Mais la manœuvre est aussi une chausse-trappe tendue à la gauche parlementaire, qui a fait de l'abrogation de la réforme des retraites l'un de ses principaux engagements de campagne pendant les législatives. Au point de voter un texte du groupe d'extrême droite ? « C'est un piège, c'est fait pour ça », a estimé la présidente du groupe écologiste Cyrielle Chatelain contactée par l'AFP. « Il y a un débat entre donner le point au RN et faire monter la colère », a résumé son collègue Sébastien Peytavie. Si le questionnement traverse toutes les formations du Nouveau Front populaire, ceux-ci ont tout de même voté pour la recevabilité du texte mercredi. « On est cohérent », défend Cyrielle Chatelain.

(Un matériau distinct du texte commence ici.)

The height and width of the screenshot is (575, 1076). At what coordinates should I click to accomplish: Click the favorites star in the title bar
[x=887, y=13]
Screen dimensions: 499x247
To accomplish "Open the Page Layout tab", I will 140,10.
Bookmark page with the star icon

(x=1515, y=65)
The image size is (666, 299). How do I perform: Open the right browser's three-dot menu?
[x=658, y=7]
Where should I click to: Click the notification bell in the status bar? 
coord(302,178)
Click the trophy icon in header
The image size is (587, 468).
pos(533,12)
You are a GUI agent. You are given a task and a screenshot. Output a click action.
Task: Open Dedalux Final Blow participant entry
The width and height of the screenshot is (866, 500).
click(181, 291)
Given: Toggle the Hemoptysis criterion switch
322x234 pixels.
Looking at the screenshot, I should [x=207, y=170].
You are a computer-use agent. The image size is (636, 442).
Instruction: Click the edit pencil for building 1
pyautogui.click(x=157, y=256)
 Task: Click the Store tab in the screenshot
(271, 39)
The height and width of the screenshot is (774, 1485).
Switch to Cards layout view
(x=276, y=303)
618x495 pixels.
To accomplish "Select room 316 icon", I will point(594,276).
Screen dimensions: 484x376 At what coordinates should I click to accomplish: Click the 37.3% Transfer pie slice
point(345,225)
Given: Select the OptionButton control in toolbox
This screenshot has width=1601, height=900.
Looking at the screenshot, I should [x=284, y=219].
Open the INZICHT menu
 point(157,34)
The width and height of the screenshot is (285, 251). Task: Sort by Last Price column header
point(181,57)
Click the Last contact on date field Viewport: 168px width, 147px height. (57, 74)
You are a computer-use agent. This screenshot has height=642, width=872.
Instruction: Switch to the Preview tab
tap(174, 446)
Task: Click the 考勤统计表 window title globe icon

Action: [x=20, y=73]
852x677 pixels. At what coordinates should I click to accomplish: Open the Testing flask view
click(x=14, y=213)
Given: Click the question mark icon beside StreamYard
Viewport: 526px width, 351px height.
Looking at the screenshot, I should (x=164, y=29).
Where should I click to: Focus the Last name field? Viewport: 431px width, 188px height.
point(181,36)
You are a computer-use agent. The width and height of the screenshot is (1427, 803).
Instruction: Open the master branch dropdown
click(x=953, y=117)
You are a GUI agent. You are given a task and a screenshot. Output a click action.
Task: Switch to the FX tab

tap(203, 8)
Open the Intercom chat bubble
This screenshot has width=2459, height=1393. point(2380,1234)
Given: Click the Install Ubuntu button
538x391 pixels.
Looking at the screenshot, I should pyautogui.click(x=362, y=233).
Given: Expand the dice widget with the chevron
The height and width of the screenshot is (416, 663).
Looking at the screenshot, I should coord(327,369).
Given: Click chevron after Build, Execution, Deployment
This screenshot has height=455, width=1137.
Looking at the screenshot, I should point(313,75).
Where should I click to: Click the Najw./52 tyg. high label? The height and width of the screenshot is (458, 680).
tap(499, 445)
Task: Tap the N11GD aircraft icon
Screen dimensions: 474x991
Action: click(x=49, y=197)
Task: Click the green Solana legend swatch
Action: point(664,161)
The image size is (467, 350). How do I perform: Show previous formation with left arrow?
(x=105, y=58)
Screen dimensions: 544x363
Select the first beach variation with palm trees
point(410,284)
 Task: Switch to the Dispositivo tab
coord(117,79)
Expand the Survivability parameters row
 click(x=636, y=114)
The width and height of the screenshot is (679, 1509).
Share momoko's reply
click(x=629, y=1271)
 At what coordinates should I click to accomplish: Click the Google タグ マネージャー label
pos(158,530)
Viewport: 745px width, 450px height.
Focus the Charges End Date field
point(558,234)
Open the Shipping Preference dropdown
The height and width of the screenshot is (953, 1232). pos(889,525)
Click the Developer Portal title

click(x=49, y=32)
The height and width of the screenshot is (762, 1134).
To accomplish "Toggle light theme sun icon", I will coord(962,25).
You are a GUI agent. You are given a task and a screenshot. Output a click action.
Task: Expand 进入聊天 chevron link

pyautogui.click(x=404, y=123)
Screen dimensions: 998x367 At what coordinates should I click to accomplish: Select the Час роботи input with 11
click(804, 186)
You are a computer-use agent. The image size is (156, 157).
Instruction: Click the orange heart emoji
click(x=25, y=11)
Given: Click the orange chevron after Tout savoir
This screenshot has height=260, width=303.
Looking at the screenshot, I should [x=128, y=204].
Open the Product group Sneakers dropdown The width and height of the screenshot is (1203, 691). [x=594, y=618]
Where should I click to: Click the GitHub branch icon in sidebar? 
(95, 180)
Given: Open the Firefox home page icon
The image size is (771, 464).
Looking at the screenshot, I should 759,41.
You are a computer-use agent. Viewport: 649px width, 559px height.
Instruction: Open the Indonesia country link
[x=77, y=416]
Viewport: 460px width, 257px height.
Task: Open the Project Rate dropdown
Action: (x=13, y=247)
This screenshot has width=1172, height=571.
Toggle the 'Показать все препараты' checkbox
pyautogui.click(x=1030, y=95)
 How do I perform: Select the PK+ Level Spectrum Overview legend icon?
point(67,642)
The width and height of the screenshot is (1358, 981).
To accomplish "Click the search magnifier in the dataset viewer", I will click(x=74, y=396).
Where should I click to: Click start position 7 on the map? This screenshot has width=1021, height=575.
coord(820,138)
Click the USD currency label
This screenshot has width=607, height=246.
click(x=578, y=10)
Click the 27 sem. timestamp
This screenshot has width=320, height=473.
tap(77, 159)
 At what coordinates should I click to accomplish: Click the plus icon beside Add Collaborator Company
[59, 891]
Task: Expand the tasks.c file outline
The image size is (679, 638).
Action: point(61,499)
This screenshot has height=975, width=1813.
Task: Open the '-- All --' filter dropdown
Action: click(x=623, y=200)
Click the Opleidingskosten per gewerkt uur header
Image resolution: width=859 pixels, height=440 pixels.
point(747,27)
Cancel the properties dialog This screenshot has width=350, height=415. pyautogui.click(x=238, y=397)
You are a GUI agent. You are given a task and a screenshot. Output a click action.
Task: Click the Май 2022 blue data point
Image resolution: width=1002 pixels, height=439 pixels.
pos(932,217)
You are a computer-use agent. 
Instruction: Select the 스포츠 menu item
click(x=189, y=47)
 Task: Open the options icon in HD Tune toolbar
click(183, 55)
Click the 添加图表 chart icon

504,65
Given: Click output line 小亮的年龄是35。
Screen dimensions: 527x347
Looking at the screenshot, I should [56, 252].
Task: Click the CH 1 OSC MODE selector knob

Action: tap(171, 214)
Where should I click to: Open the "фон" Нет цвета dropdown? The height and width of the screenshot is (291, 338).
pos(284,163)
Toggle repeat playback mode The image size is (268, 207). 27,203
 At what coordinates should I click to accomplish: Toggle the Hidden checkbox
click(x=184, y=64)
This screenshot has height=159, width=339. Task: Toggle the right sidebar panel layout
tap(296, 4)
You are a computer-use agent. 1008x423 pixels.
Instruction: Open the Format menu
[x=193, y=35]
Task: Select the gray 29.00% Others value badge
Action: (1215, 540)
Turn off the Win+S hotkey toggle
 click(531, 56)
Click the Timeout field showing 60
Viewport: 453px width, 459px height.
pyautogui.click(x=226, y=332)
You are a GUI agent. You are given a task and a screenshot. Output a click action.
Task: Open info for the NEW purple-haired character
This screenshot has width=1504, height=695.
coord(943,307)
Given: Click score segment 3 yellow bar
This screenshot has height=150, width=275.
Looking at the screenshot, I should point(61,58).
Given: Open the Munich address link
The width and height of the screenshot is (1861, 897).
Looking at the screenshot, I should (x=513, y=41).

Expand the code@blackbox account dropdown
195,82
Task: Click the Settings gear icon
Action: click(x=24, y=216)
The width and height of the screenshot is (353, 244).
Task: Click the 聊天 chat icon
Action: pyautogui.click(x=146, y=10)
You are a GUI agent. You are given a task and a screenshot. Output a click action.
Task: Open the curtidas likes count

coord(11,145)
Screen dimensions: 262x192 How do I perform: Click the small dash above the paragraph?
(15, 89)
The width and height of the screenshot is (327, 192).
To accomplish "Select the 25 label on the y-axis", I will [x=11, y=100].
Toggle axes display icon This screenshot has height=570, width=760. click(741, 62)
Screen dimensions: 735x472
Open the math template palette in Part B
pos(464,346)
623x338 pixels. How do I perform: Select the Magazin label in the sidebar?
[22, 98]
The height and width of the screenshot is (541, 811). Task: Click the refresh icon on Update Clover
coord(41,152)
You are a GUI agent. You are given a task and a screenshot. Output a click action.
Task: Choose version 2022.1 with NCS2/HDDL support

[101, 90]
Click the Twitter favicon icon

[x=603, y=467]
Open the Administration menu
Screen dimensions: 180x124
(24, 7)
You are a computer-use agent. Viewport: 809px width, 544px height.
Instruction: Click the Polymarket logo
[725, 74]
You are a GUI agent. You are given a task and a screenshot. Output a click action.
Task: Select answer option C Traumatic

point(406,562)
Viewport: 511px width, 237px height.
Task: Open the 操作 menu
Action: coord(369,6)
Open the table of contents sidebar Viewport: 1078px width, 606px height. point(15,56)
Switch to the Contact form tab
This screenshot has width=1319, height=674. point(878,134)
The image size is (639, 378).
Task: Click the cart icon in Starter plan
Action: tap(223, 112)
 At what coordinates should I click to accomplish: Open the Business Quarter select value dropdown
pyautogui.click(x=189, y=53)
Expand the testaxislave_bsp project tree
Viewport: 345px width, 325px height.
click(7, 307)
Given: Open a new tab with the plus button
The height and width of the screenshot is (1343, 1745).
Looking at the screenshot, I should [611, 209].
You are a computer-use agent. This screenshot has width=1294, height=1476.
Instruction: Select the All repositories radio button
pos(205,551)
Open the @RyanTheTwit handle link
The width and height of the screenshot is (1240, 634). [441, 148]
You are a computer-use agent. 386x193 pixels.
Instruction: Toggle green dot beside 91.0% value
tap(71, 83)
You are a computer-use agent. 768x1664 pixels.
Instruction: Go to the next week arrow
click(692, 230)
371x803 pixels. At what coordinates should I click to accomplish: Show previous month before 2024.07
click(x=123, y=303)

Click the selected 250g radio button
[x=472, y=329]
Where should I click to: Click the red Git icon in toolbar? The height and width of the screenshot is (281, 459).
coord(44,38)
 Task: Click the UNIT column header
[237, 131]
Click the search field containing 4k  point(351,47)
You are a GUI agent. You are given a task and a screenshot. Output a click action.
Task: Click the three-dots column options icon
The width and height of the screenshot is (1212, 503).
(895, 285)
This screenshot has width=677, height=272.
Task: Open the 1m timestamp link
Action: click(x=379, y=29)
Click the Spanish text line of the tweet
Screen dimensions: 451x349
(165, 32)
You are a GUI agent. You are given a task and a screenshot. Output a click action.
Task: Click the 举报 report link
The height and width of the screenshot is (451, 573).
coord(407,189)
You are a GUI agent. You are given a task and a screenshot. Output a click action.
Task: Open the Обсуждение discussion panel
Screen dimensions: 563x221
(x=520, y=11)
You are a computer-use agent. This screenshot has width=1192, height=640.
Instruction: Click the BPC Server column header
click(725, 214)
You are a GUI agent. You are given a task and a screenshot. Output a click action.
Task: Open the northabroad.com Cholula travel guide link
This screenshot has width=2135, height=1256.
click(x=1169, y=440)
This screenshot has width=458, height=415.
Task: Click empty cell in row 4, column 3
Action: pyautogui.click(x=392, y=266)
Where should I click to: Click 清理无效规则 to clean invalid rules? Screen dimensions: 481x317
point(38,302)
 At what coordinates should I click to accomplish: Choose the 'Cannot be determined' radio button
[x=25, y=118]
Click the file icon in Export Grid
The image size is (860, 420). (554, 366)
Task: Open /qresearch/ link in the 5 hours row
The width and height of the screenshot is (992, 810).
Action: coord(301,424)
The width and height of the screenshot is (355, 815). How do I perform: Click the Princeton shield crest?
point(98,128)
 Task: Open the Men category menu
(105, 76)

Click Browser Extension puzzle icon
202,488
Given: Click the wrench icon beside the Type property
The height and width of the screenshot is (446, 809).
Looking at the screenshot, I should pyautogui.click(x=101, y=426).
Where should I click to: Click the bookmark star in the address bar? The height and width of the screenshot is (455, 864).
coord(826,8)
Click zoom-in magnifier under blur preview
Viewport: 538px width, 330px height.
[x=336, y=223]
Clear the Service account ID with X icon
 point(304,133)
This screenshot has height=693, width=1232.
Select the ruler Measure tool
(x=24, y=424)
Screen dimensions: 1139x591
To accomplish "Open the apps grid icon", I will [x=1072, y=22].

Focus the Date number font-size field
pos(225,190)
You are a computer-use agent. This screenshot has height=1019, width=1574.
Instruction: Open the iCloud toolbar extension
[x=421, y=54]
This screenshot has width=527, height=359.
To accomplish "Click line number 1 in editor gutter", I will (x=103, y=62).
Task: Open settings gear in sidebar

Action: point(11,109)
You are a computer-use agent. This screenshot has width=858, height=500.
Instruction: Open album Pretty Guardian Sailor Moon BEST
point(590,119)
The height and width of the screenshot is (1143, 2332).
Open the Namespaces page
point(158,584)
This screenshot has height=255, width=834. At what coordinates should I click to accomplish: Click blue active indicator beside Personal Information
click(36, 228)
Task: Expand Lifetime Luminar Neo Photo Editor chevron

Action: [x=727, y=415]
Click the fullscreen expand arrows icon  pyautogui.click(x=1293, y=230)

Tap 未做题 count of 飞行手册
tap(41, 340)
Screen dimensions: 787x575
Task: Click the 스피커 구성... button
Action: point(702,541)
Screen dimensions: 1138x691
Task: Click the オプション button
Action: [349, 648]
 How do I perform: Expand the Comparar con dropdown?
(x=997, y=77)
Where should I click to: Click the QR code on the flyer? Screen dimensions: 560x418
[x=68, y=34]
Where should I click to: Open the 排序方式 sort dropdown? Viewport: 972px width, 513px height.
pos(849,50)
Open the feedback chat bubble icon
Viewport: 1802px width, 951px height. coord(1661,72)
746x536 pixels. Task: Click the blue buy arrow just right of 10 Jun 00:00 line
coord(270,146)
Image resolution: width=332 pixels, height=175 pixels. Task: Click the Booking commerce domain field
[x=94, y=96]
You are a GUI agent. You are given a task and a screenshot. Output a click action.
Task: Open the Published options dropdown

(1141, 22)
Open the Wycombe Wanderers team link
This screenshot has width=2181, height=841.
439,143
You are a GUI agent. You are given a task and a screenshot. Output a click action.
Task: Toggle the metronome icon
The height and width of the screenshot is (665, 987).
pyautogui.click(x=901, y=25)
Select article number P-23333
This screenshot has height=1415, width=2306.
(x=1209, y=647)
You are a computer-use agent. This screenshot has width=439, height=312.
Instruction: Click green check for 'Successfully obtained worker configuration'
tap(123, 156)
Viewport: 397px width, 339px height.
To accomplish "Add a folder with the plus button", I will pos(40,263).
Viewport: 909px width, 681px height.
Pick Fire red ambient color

LFI présentera sa propre loi d'abrogation de la réforme des retraites
En attendant, le président de la Commission des Finances de l'Assemblée nationale, Eric Coquerel (LFI), a annoncé dimanche que son groupe présenterait sa propre proposition de loi d'abrogation de la réforme des retraites dans sa niche parlementaire de novembre, estimant ne pas pouvoir soutenir celle du RN fin octobre.
« Nous, ce que nous regardons aujourd'hui, c'est de faire en sorte que d'ici la fin de l'année, on puisse s'assurer de l'abroger mais avec nos propres mesures que nous allons proposer », a expliqué Eric Coquerel.
«C'est un problème de donner une victoire sociale à un mouvement qui propose une politique économique qui n'est pas très différente finalement de celle de Monsieur Macron et de lui donner cette caution-là», a estimé le député insoumis.
Sur France 3, la cheffe des députés insoumis, Mathilde Panot, a assuré « n'avoir aucune envie de donner cette victoire politique à l'extrême droite qui n'a jamais combattu la réforme des retraites », refusant toutefois de rejeter le texte du RN avant de connaître son contenu.